In the opening chapter, the protagonist, Koda Yukiko, observes people on the train:
These were certainly the faces of defeat, Yukiko thought… every face was drained of sLentoit, every face was pale and drawn. Faces that seemed to have no resistance left were crammed up against one another in the narrow car. It was almost like a slave transport. (Floating Clouds 5)
Similarly, the poem "Lament" reveals her deep awareness of class structure, and how it affected her education, showing both her empathy for the sufferings of the people of Japan and her defiance:
I try to raise both arms high
but will they betray such a pretty woman?
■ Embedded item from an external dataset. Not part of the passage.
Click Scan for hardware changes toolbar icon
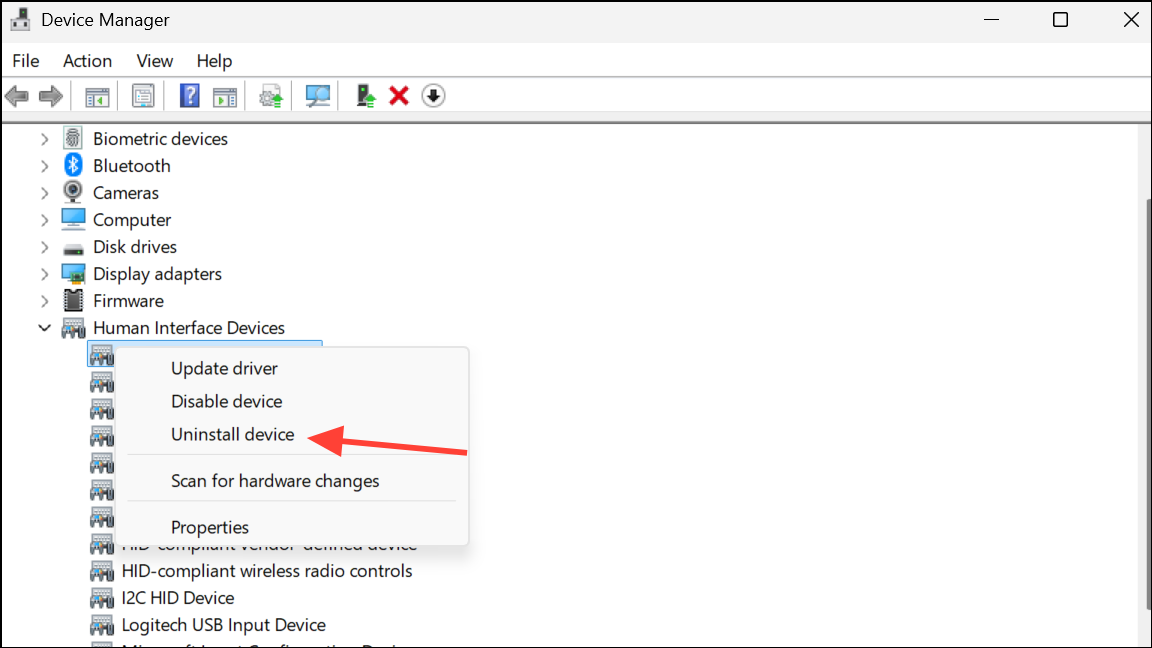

I cannot always hug dolls and keep silent….
Although I spit blood and die in agony
the earth certainly won't stop in its tracks
they are preparing healthy bullets one after another
In the show window
there is freshly baked bread
ah, how lightly beautiful like the sound of a piano
is the world I've never known.
Then, all at once
I feel like crying out: goddammit! (Pale Horse, 43)
It shouldn't be surprising that in 1949-1950, Hayashi never completely recovered from a bout with pneumonia. Her death in 1951 from a heart attack was hastened by a lifelong inadequate diet and constant hard work. This woman, who once went door-to-door peddling her poems and who said, "Travel was my home," would be pleased about the current interest in her poetry.